Making Sense of the AI Headlines
A note for our LPs
You’re seeing two stories at once. Salesforce says AI handles half its workload. Amazon says it’ll avoid hiring 160,000 people by 2027. Entry-level roles are disappearing. And then the same week: OpenAI’s co-founder says autonomous agents “just don’t work.”
Both are true. They’re describing different parts of the same picture.
What AI is actually good at
AI is very good at tasks that look like: take this input, apply these rules, produce this output. Summarize this document. Extract these fields from this form. Write a first draft of this email. Answer this question if the answer is in this PDF.
A lot of jobs were mostly this. Not all of them, but enough of them that companies are noticing. The entry-level analyst who spent 40 hours a week pulling data into slides. The customer service rep reading from a script. The associate who summarized contracts. These jobs existed because the work had to get done and humans were the only option.
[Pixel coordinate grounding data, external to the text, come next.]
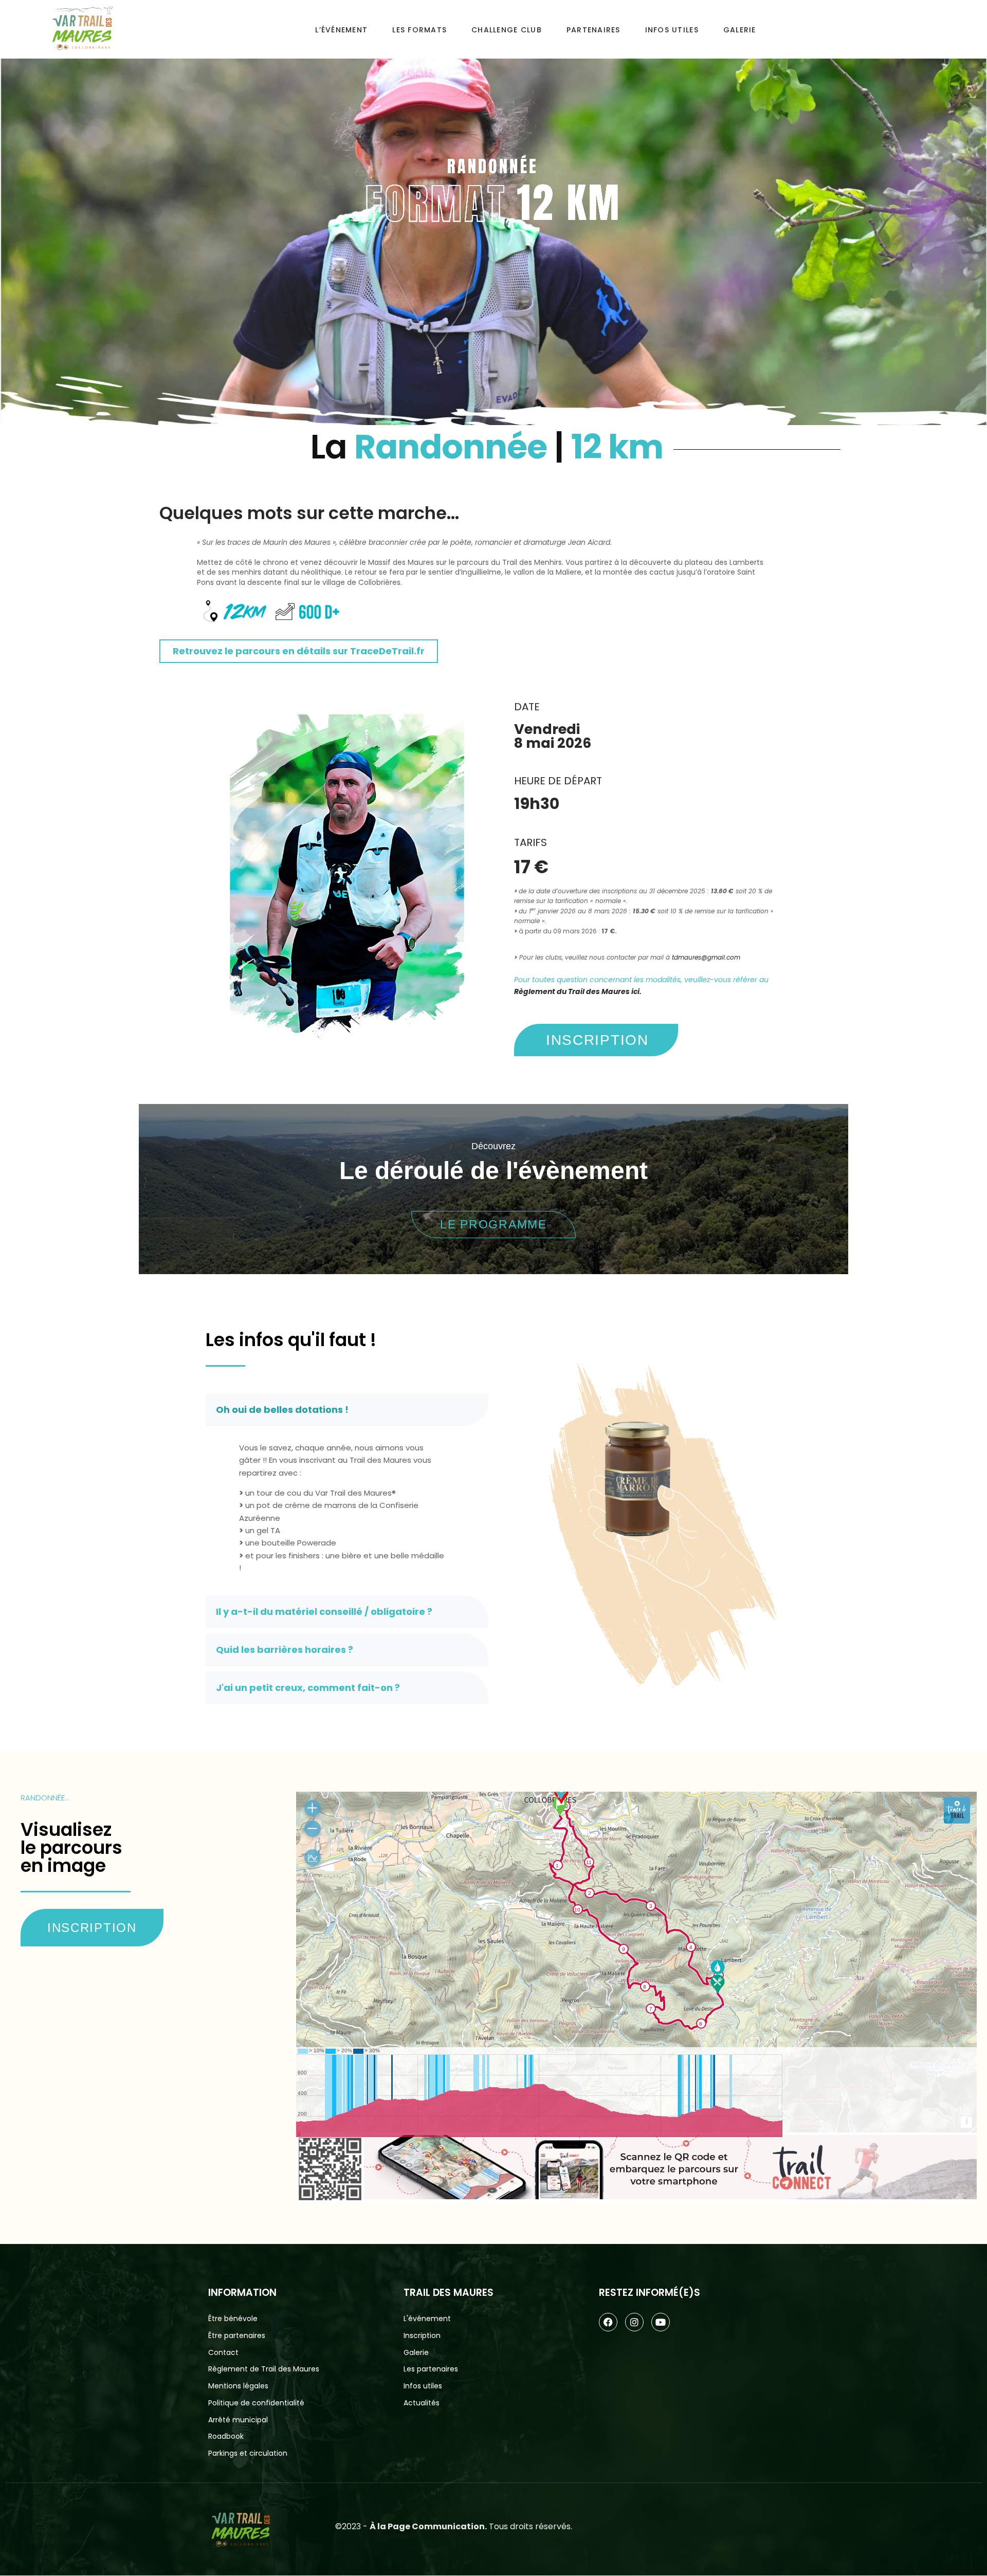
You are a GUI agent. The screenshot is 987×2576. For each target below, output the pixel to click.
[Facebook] (608, 2322)
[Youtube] (660, 2322)
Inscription (92, 1928)
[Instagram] (634, 2322)
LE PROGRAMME (493, 1224)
Now there’s another option. The work still gets done. The headcount doesn’t.
Where AI hits a wall
AI breaks down when the task requires judgment that can’t be reduced to pattern-matching. When the answer isn’t in the document. When the next step depends on context that wasn’t explicitly provided. When you need to know what question to ask, not just answer the question you were given.
The technical term is “multi-step reasoning,” but the simpler version is: AI can’t tell when it’s wrong. It produces output with total confidence whether it’s right or not. This is fine when a human reviews everything. It falls apart when you try to chain tasks together and let it run.
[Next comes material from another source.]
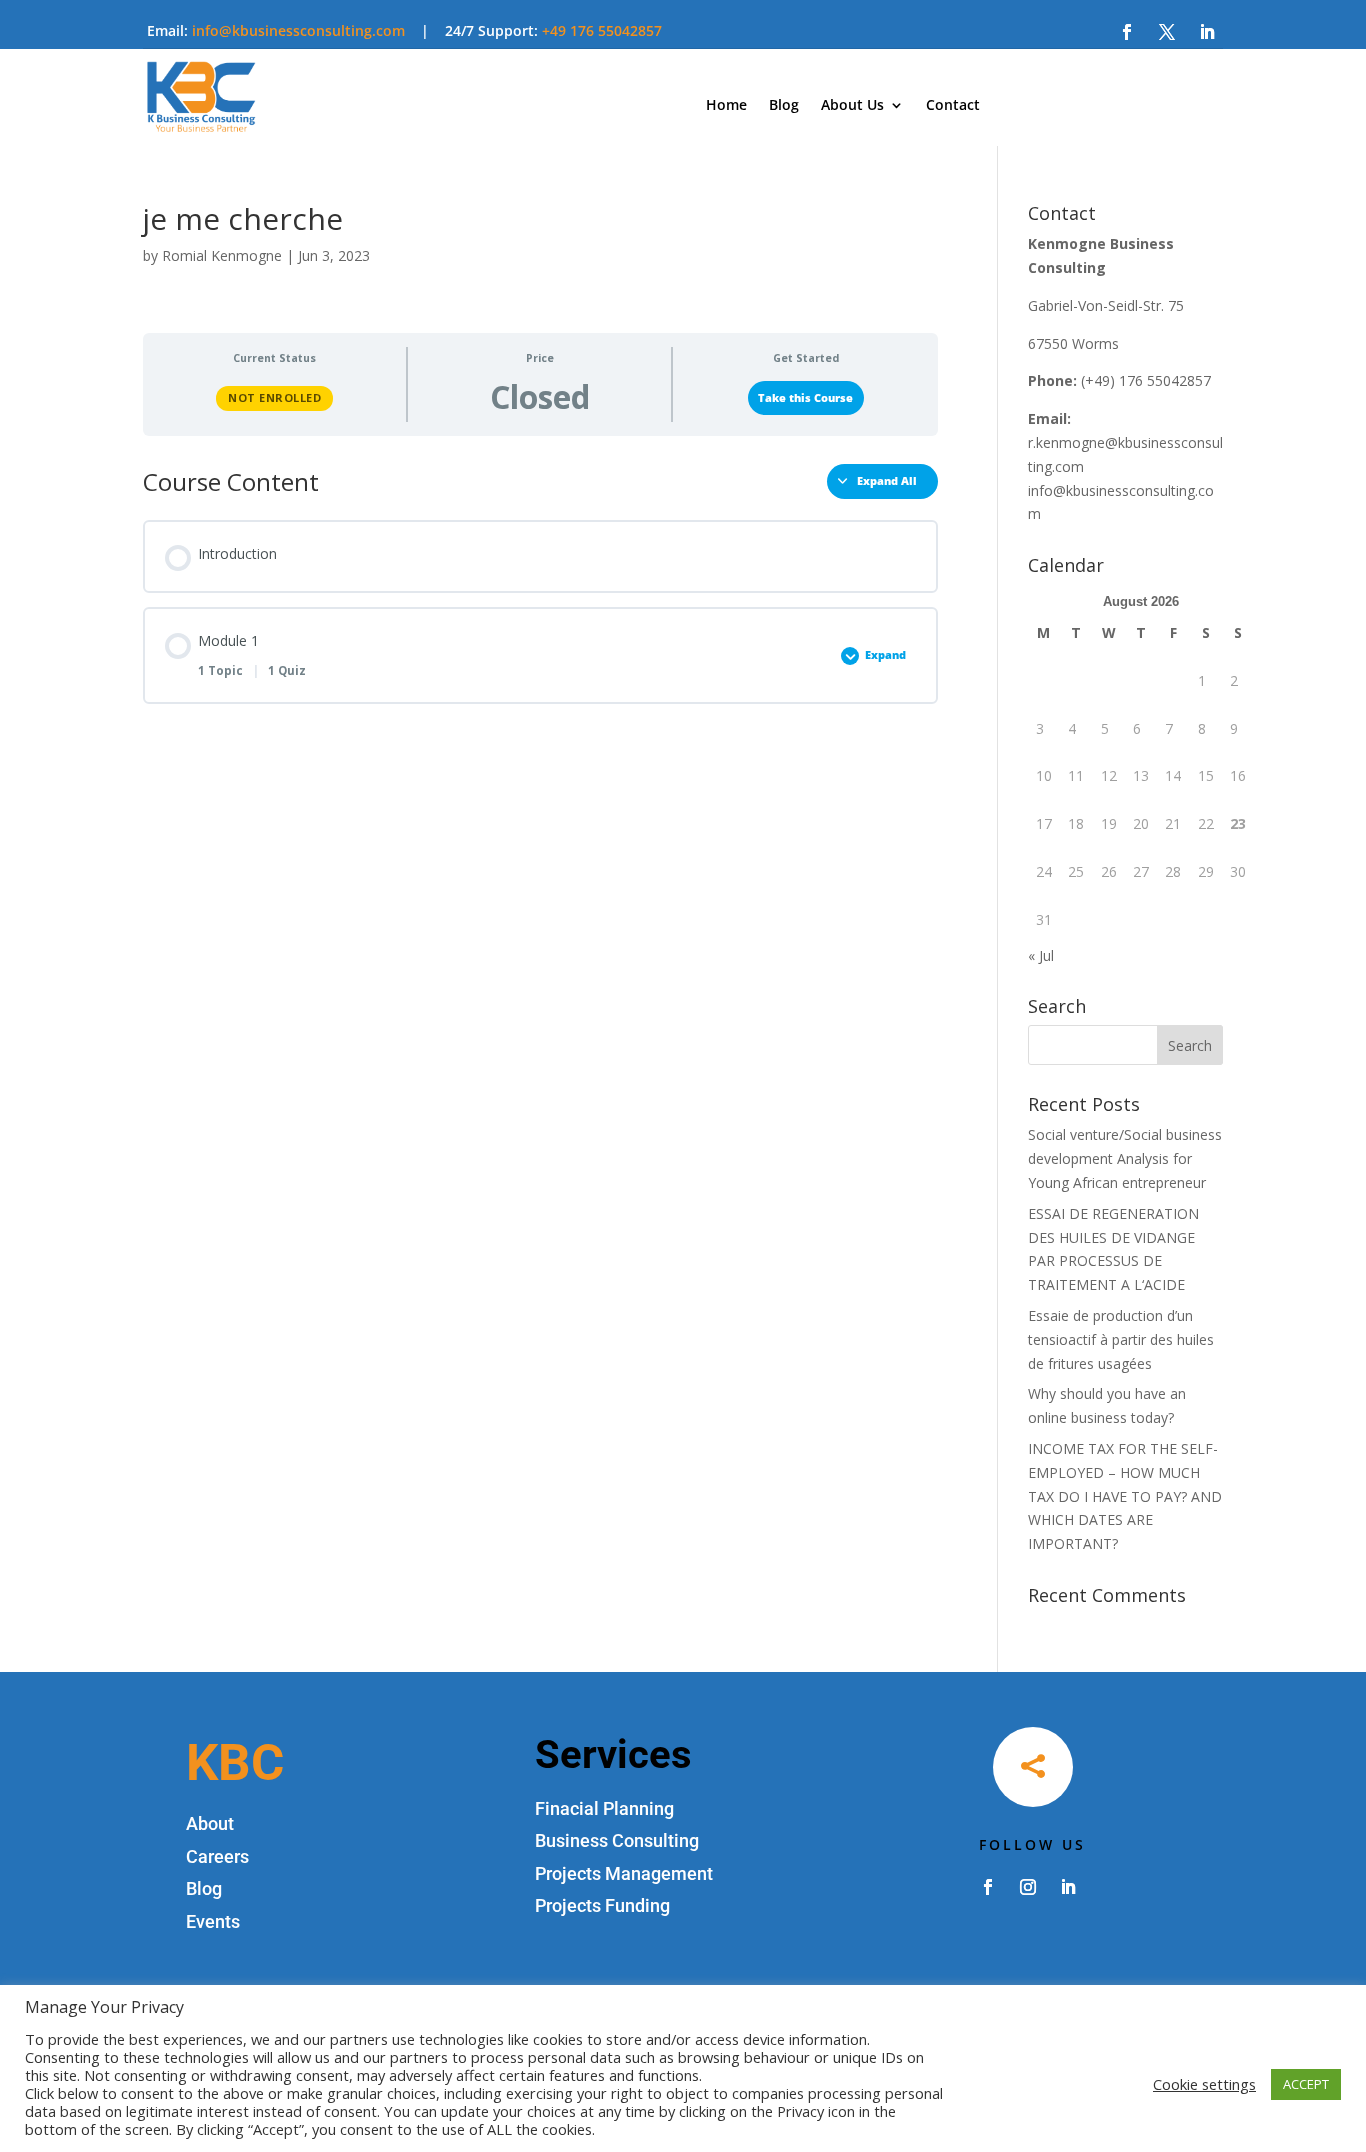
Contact (953, 106)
This is why “agentic AI” (bots that autonomously handle workflows) keeps failing in production. The demos look great. The deployed systems require constant human cleanup.
The gap where all the confusion lives
So: AI can do a lot of the tasks that used to require a human. AI cannot do the job of figuring out which tasks to do, or catching its own mistakes, or handling the case that doesn’t fit the pattern.
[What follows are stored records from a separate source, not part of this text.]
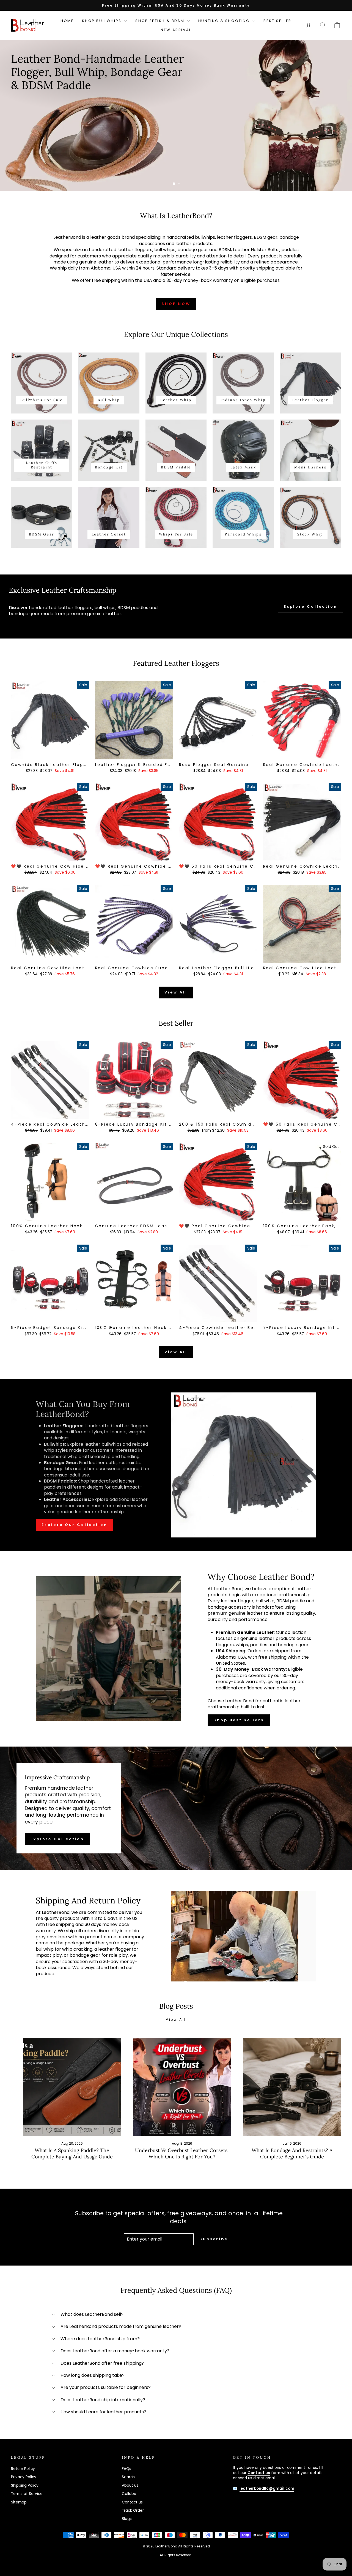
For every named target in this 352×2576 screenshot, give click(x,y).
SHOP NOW (176, 303)
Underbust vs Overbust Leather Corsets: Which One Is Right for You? (182, 2153)
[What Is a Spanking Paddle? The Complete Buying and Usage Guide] (72, 2087)
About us (130, 2485)
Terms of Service (27, 2493)
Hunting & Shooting (224, 20)
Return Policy (23, 2468)
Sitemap (19, 2502)
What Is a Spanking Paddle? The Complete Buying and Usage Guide (72, 2153)
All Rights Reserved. (176, 2555)
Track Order (133, 2510)
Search (128, 2477)
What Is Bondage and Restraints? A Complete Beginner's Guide (292, 2153)
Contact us (132, 2502)
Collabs (129, 2493)
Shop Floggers (38, 88)
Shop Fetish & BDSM (160, 20)
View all (175, 992)
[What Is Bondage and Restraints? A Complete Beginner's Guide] (292, 2087)
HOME (67, 20)
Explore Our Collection (75, 1524)
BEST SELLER (277, 20)
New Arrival (176, 29)
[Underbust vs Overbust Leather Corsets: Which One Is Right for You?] (182, 2087)
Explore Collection (310, 606)
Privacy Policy (23, 2477)
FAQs (126, 2468)
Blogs (127, 2518)
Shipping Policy (24, 2485)
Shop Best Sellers (238, 1720)
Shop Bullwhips (102, 20)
Companies are cutting the task-doers. They still need the people who scope the work, check the output, and deal with exceptions. In some cases they need more of those people, because AI produces more output that needs review.
The headlines make it sound like AI is replacing workers. What’s actually happening is AI is replacing a certain kind of work, and the jobs that were mostly that kind of work are disappearing. The jobs that were partly that kind of work are changing. The jobs that were none of that kind of work are fine.
Why the margins won’t last
Right now, companies are pocketing the difference. Fire the humans, keep the AI, enjoy the margin expansion.
This never lasts. Humans have a habit of finding their way into any exchange of money. The work doesn’t disappear, it moves. Implementation consultants. Prompt engineers. AI ops teams. Quality assurance. Exception handling. Customer success for the customers who can’t figure out the bot.
The first company to cut headcount gets a margin advantage. The tenth company to cut headcount is just at parity. And somewhere in between, a new class of work emerges to fill the gap between what AI can do and what customers actually need.
Routine tasks get automated, judgment does not. Most jobs are a mix. The ratio determines what happens to them.